Battersby spent time with Grimsby Town as a youngster before moving to Sheffield United's academy. He returned to Grimsby and signed professional terms in 2018, he has since spent time on loan in non-league with Lincoln United, Mickleover Sports, Gateshead, Belper Town, Hereford and Ilkeston Town.

==Career==
===Grimsby Town===
Battersby began his career with Grimsby Town at the age of nine-years old. In 2016 he signed for Sheffield United's academy but returned to Grimsby's youth team setup the following season and would eventually sign professional terms in 2018.

In August 2019, Battersby signed a one-month loan deal for Lincoln United. In 2020, he signed for Mickleover Sports on loan but suffered a broken hand on his debut and returned to Grimsby the following week.

Grimsby manager Ian Holloway called in live on air to Talksport radio presenter and Billericay Town manager Jamie O'Hara to offer Battersby to the club on a loan following an injury crisis, however the player never ended up moving.

On 10 November 2020, Battersby made his first team debut in a 3–1 defeat at home to Leicester City in the EFL Trophy. On 24 December he signed a short-term loan deal with Gateshead, although he was recalled five-days later following a positive COVID-19 result for first choice goalkeeper James McKeown.

In October 2021, he signed with Belper Town on a three-month loan, impressing manager Grant Black following the end of his stay with Black saying "We would just like to say a massive thanks to Ollie for how he has performed and acquitted himself whilst in loan at Belper from Grimsby Town. He has played a huge part in where we are currently in the table and some saves he has made will live long in the memory. He has been a pleasure to work with and his attitude to improve and technical ability leaves me in no doubt he will go on and have a fantastic professional football career."
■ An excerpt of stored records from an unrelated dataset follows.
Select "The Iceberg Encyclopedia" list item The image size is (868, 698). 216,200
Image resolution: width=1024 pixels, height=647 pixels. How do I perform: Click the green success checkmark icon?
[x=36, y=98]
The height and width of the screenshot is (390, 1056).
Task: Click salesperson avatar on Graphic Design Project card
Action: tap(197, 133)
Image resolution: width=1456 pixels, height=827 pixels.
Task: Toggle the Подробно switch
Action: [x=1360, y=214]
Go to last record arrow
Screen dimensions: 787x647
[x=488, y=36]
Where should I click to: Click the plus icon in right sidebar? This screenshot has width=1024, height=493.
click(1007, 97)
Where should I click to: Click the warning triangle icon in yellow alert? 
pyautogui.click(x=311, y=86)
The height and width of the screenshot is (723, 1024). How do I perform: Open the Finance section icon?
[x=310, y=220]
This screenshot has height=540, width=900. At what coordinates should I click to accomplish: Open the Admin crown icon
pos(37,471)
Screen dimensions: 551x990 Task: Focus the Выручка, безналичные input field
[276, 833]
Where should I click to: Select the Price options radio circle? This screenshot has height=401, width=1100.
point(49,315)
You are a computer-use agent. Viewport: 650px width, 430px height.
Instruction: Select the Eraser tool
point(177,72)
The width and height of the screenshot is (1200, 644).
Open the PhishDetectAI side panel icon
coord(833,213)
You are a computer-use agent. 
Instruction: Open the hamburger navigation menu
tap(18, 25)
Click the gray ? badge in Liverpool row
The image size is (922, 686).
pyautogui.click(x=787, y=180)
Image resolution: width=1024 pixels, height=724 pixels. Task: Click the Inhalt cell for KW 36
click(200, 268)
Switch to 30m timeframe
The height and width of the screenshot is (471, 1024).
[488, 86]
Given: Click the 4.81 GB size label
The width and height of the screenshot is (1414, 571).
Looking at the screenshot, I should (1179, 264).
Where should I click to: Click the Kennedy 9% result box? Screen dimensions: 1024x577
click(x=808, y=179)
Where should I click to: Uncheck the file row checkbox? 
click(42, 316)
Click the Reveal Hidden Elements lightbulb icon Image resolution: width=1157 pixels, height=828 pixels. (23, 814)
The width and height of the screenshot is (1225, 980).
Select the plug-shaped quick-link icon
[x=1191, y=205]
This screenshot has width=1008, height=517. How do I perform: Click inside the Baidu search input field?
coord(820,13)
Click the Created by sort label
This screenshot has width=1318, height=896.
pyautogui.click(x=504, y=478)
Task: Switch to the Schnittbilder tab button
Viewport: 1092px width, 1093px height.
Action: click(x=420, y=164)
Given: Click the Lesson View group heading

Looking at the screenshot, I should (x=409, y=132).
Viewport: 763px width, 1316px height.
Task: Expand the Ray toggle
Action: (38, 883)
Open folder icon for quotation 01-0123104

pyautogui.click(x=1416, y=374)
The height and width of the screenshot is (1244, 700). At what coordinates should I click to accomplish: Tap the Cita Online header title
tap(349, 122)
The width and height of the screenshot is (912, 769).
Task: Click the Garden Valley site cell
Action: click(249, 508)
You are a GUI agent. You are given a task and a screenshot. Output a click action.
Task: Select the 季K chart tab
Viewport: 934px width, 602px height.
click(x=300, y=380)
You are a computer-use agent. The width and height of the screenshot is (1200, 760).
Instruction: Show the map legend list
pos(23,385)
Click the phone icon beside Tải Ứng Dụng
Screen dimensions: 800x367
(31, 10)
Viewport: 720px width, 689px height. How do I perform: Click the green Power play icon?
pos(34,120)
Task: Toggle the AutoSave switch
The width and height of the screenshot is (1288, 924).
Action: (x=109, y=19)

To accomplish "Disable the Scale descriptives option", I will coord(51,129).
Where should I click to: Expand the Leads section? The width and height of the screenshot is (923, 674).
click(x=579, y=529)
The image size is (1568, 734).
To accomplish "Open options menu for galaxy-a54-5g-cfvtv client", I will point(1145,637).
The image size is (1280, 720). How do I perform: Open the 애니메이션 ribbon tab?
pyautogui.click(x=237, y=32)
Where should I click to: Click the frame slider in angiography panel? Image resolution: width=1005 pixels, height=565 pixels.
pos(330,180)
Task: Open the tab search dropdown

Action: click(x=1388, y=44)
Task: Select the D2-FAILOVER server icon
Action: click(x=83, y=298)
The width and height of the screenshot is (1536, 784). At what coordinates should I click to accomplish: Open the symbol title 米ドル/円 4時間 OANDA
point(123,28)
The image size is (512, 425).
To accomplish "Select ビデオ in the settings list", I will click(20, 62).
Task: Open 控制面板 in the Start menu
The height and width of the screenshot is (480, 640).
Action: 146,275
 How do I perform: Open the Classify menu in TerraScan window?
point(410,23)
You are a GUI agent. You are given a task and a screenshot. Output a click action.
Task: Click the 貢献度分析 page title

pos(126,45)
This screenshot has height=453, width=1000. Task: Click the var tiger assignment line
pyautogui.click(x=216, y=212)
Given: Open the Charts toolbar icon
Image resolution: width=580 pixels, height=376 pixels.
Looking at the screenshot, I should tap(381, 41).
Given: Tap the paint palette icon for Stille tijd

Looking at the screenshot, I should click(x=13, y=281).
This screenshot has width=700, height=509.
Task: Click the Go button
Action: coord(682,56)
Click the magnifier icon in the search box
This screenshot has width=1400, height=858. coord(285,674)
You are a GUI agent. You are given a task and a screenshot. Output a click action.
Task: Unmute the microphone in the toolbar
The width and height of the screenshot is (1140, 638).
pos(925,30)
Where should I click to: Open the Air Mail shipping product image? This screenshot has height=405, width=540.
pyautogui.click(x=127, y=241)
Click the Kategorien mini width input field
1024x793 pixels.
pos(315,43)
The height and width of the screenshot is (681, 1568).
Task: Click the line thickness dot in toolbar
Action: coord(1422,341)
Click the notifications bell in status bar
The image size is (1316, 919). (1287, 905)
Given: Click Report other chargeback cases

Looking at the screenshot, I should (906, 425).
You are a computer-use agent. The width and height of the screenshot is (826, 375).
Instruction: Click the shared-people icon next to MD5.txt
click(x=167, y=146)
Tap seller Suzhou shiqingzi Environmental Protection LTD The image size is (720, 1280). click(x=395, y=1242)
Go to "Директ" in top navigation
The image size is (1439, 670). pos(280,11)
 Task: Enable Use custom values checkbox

In March 2022, Battersby signed for Hereford on an emergency loan deal following a Covid outbreak that had effected both the clubs goalkeepers, he played one game for the club before returning to Grimsby.

Battersby would make his full league debut for Grimsby on 15 May 2022 in a 4–4 draw away at Eastleigh. Grimsby secured promotion with victory in the play-off final, though Battersby was not in the matchday squad at London Stadium.

In the summer of 2022, Battersby signed a new one-year contract. On 27 September 2022, he joined Ilkeston Town on loan until January 2023.

On 9 May 2023, it was announced that Battersby would not be retained for the 2023–24 season and would be leaving the club when his contract expires on 30 June.

===Non-League===
On 26 August 2023, Battersby signed for Northern Premier League club Guiseley on a short-term deal to cover for first choice Brad Wade who was absent for personal reasons. Following an impressive start to his Guiseley career during his first five games, Battersby signed an extended contract until the end of the 2023–24 season.

In July 2024, Battersby joined Gainsborough Trinity. By the end of August, Battersby had signed for FC United of Manchester.

Having made 1 appearance for FC United, Battersby returned to North East Lincolnshire by signing for Cleethorpes Town.